### WORK TO BE COMPLETED:
Return each line of the material that contains the string "target". Case counts.

### RECORD SET:
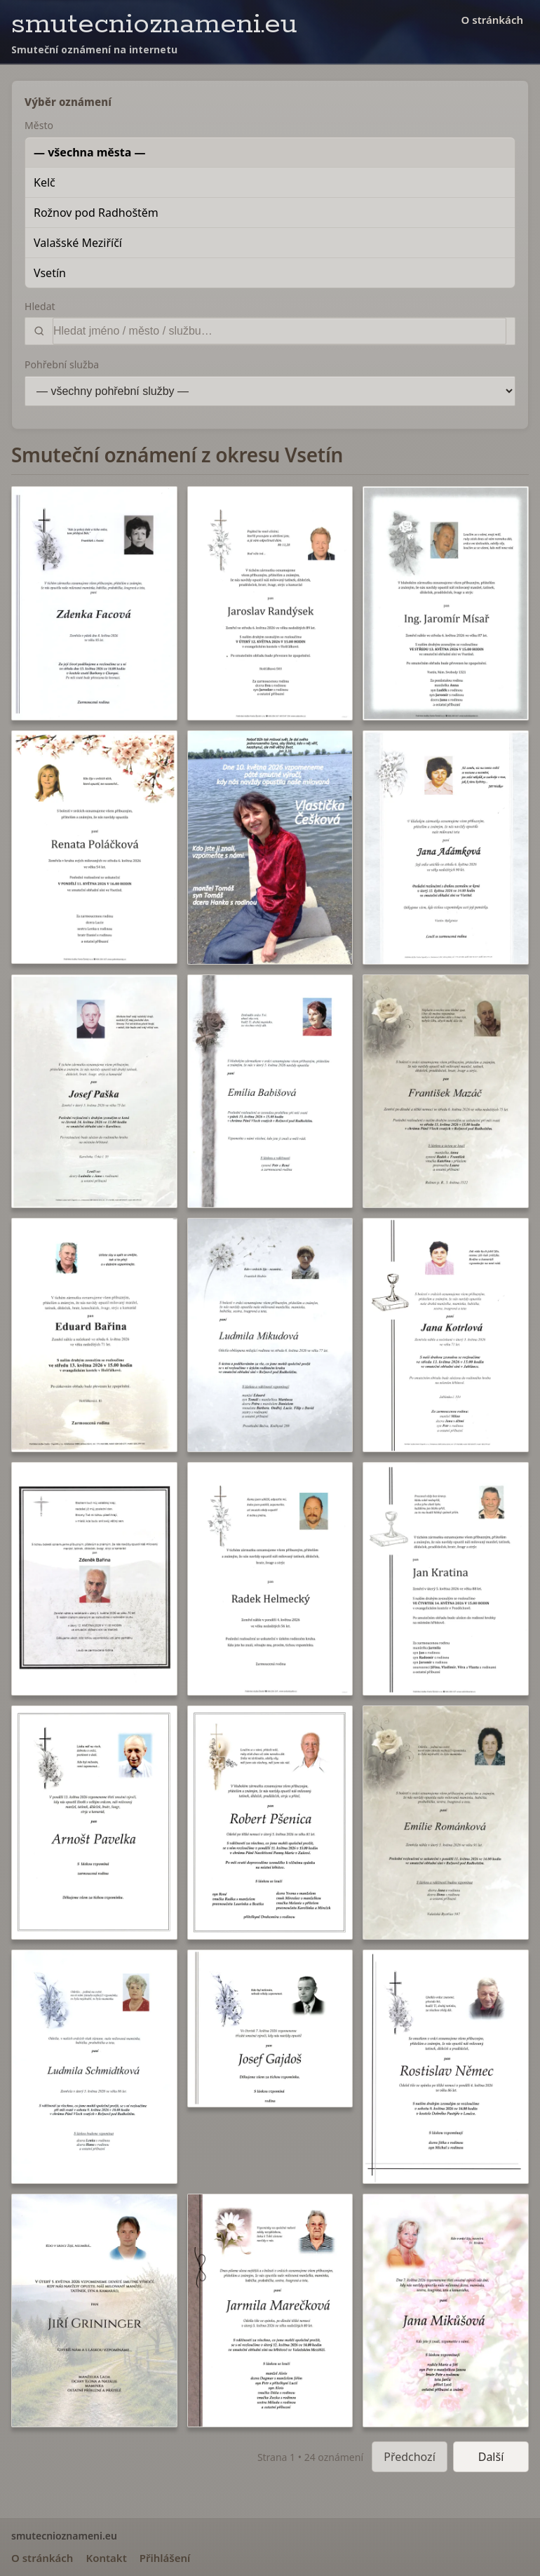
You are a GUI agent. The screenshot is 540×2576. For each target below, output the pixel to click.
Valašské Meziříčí (78, 242)
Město (39, 125)
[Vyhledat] (279, 331)
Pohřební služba (62, 364)
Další (491, 2456)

### EXPECTED OUTPUT:
You are a GUI agent. The screenshot is 540×2576. For each target below, output the pixel to click.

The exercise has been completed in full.